TWOJE ZADANIA -
1. Wypisz z tekstu o rozliczaniu rosyjskich zbrodni fragment zaczynający się od „Stanisław Krawczenko, prezes” i kończący na „popełnionych przez Rosję.”.
2. Kontynuuj tekst o rozliczaniu rosyjskich zbrodni, pisząc dalej po jego ostatnim zdaniu.

Stanisław Krawczenko, prezes Sądu Najwyższego Ukrainy, mówił o problemach, z jakimi mierzą się ukraińskie sądy. 

 

Olga Butkiewicz,  przewodnicząca stowarzyszenia skupiającego ukraińskich prawników przypomniała, iż świat w tym stuleciu miał skupić się raczej na zapobieganiu konfliktom. „Nie udało się to, z wielu powodów. Jednym z nich, pomimo agresji na Gruzję w 2008 roku, była powszechna polityka appeasementu wobec Rosji, co doprowadziło do obecnej sytuacji. Dlatego tak istotne jest utworzenie specjalnego trybunału do osądzenia zbrodni agresji” – mówiła, opisując rodzaje przestępstw popełnionych przez Rosję.

 

Magdalena Gawin, dyrektor Instytutu Pileckiego w ramach którego działa Centrum Dokumentowania Zbrodni Rosyjskich w Ukrainie im. Rafała Lemkina, stwierdziła, iż wojna odbywa się na wielu płaszczyznach. „Jedną z nich jest pamięć. W Centrum Lemkina zbieramy dowody, które będą miały wpływ na postrzeganie tej wojny przez przyszłe pokolenia” – mówiła Gawin, szeroko opisując działania Instytutu Pileckiego oraz przygotowywane raporty.

 

Bill Browder przypomniał, iż jako jedna z pierwszych osób doświadczył, kim jest naprawdę Władimir Putin. „W 2009 roku, po zabójstwie mojego prawnika Siergieja Magnickiego, widziałem, że Putin zachowuje się jak kryminalista. Próbowałem ostrzec o tym świat, ale wówczas dominująca była polityka appeasmentu” - mówił Browder, opisując swoje działania na rzecz wprowadzenia tzw. Prawa Magnickiego. „Te sankcje dotknęły Putina, bo dotknęły jego pieniędzy" mówił. Browder podkreślił, że kluczowe jest wsparcie wojskowe, ale istnieje także wiele innych narzędzi, w tym prawnych i finansowych. "Dlatego zabiegam, by zamrożone rezerwy rosyjskiego banku centralnego przekazać na obronę i odbudowę Ukrainę” – mówił.

FRAGMENT DANYCH -
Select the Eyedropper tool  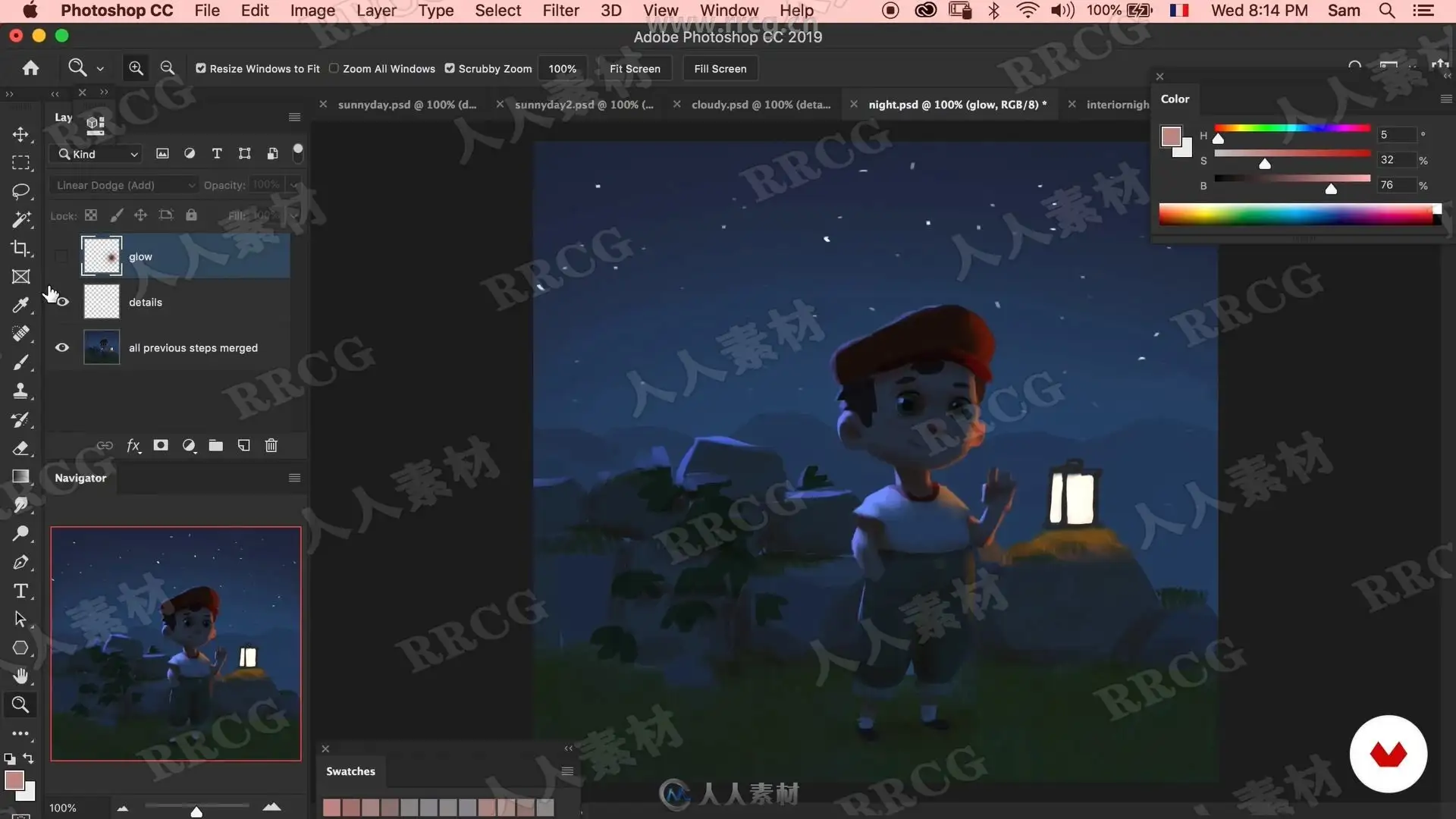[20, 305]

ODPOWIEDZI DO ZADAŃ -
1.
Stanisław Krawczenko, prezes Sądu Najwyższego Ukrainy, mówił o problemach, z jakimi mierzą się ukraińskie sądy. 

 

Olga Butkiewicz,  przewodnicząca stowarzyszenia skupiającego ukraińskich prawników przypomniała, iż świat w tym stuleciu miał skupić się raczej na zapobieganiu konfliktom. „Nie udało się to, z wielu powodów. Jednym z nich, pomimo agresji na Gruzję w 2008 roku, była powszechna polityka appeasementu wobec Rosji, co doprowadziło do obecnej sytuacji. Dlatego tak istotne jest utworzenie specjalnego trybunału do osądzenia zbrodni agresji” – mówiła, opisując rodzaje przestępstw popełnionych przez Rosję.

2.
 

Markiyan Kliuszkowskij, dyrektor Międzynarodowego Rejestru Strat Spowodowanych przez Rosyjską Agresję na Ukrainę mówił, iż  „odpowiedzialność nie może być oderwana od zadośćuczynienia” .   „W naszej sieci mamy już 43 państwa. Wszyscy jesteśmy zgodni, iż odszkodowania powinny pochodzić z pieniędzy rosyjskich, niezależnie, czy to się Rosjanom podoba, czy nie. Mnóstwo rosyjskiego majątku wciąż jest poukrywana w Europie, także w Brukseli. Nie zatrzymamy się z naszymi działaniami. Rosja musi zapłacić za swoje zbrodnie. I zapłaci” – mówił.

 

Głos zabrała także Maryna Katsarova, specjalny sprawozdawca ONZ ds. praw człowieka w Rosji. „Agresja zewnętrzna nie jest oderwana od opresji wewnątrz kraju” – mówiła . „Świat nie obudził się po zabójstwie Anny Politkowskiej, mojej bliskiej przyjaciółki i po wielu innych zbrodniach” – mówiła. Zdaniem Katsarovej, także rosyjskie społeczeństwo powinno zaangażować się w odnajdywanie porwanych dzieci. „Mimo zakazu wjazdu do Rosji, przygotowuję obecnie specjalny raport dla ONZ. Liczę na współpracę wszystkich państwa” – mówiła Katsarova.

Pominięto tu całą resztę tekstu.